With the view that hard work will pay off, Z-ers seem to abhor the “work hard, play hard” attitude. This, says Villa, means that employers, who might only just have learned how to create a culture where millennials can thrive, must now adjust to meet Generation Z’s different work ethic.
The studies also indicate that while the stereotypical millennial is infamous for working for a “higher purpose” rather than a paycheck, the top motivators for Z-ers are fair pay and job security.
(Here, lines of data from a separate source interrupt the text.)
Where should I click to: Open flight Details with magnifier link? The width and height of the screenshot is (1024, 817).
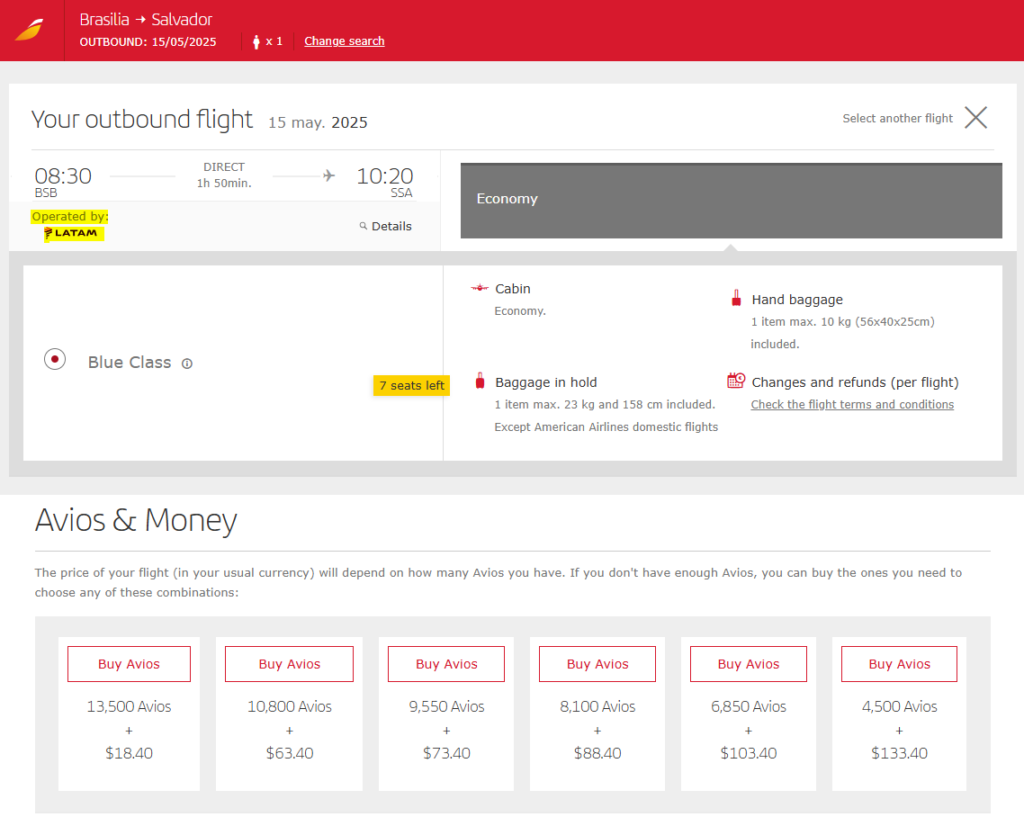click(386, 226)
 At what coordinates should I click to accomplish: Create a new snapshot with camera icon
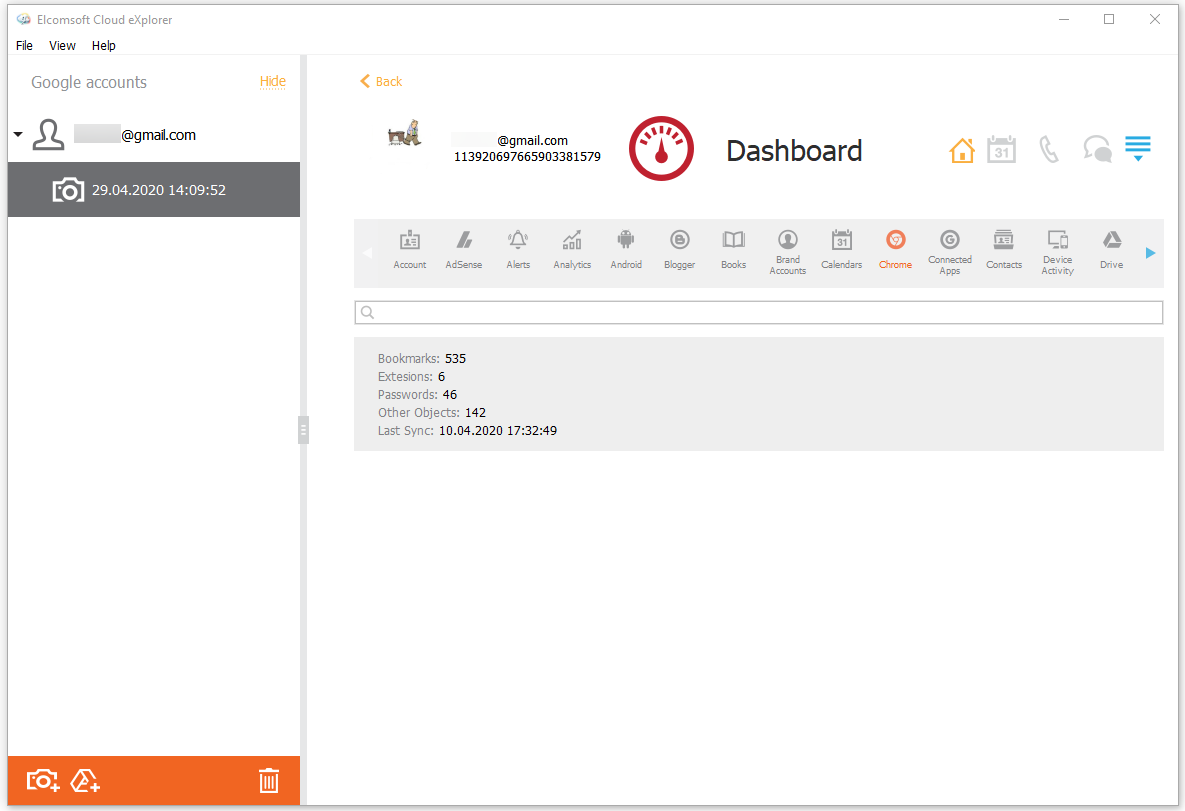[x=41, y=780]
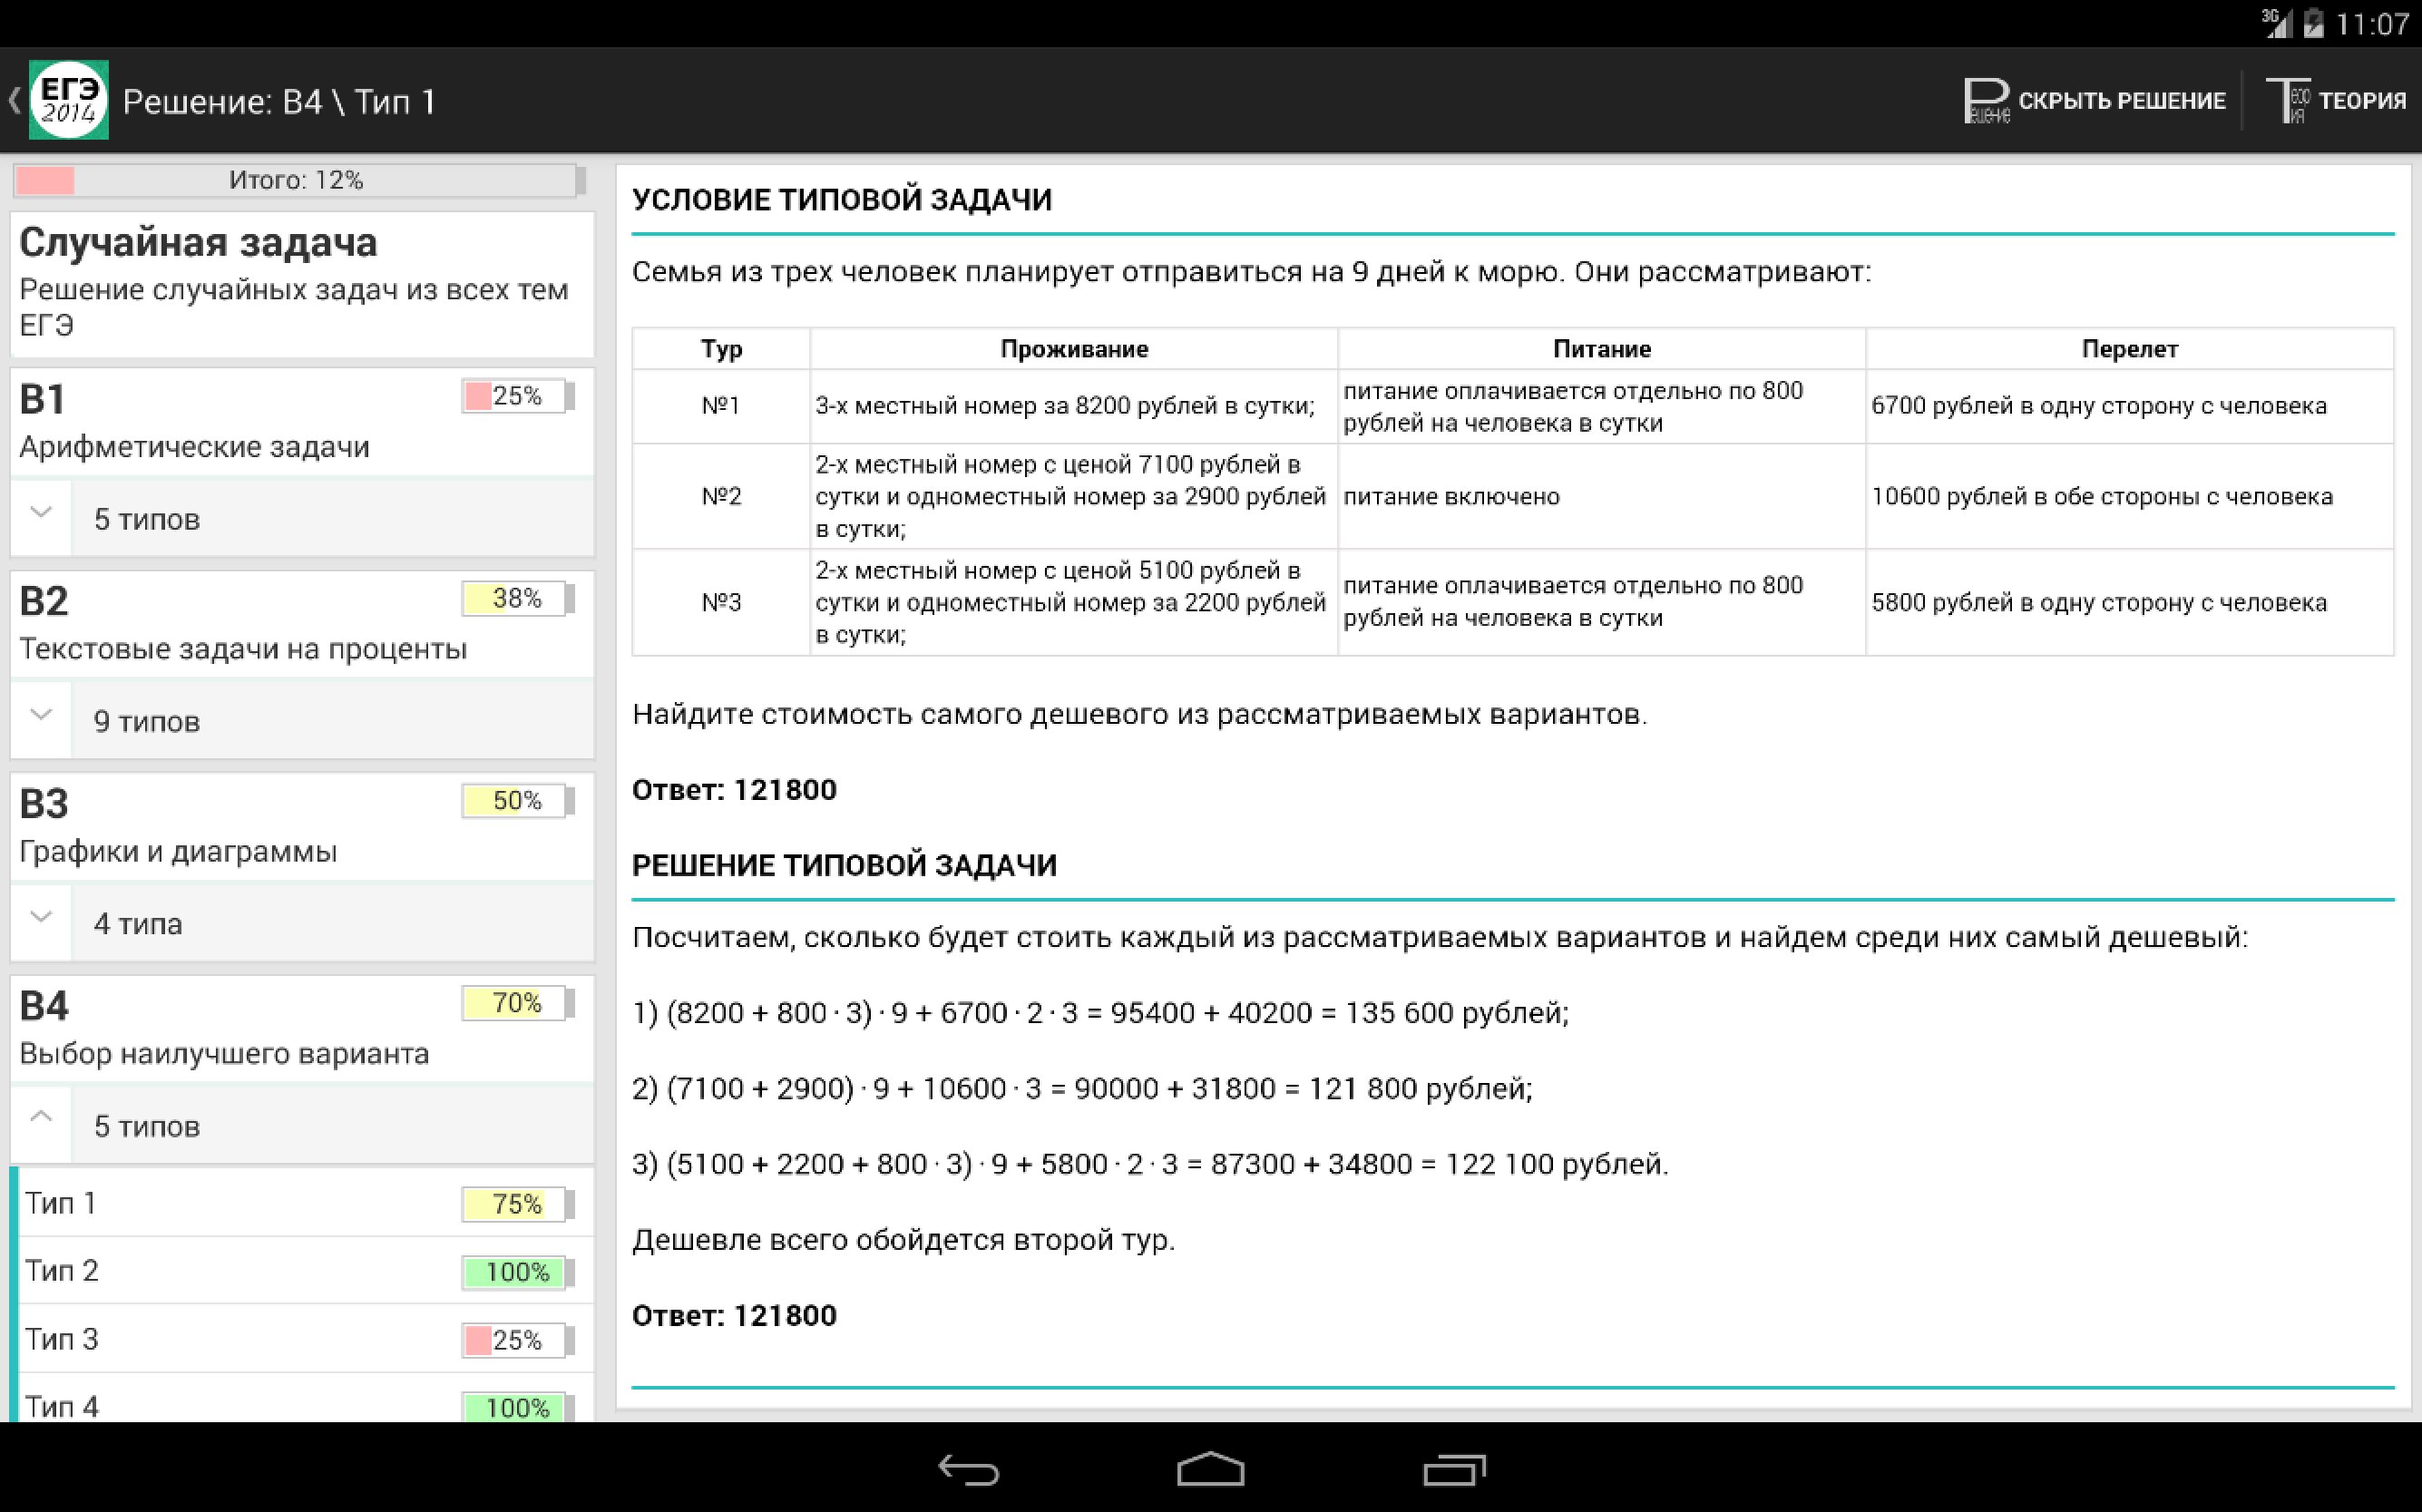Viewport: 2422px width, 1512px height.
Task: Open the Теория section
Action: [x=2360, y=100]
Villa says that this attitude of Z-ers will make them loyal employees – ones who could outshine their millennial peers.
“That hard-working attitude – give me a chance and I’ll prove what I can do – is a very different attitude from what the millennials had,” Villa says. “As a result, we actually forecast that we’ll see some big struggles between millennials and Gen Z in the workforce, as more Gen Z will start coming through and taking up jobs.
“We predict Z-ers will begin to leapfrog a lot of millennials on the career path, who’ve had very different expectations of worklife that have never shifted.”
The entrance of Gen Z into the fitness industry – as consumers and employees – presents an exciting era for the sector. With predictions already presenting Z-ers as hardworking and loyal, the upcoming decade could bring with it a shift in work culture, from the gym floor to senior management level.
Gen Z also appears set to drive clubs firmly into the tech age. With offers like immersive technology already growing in popularity and most gyms active on social media, Gen Z presents an opportunity for clubs to capture the hearts of a group who, it seems, are willing to spend big with gyms they feel are aligned with them.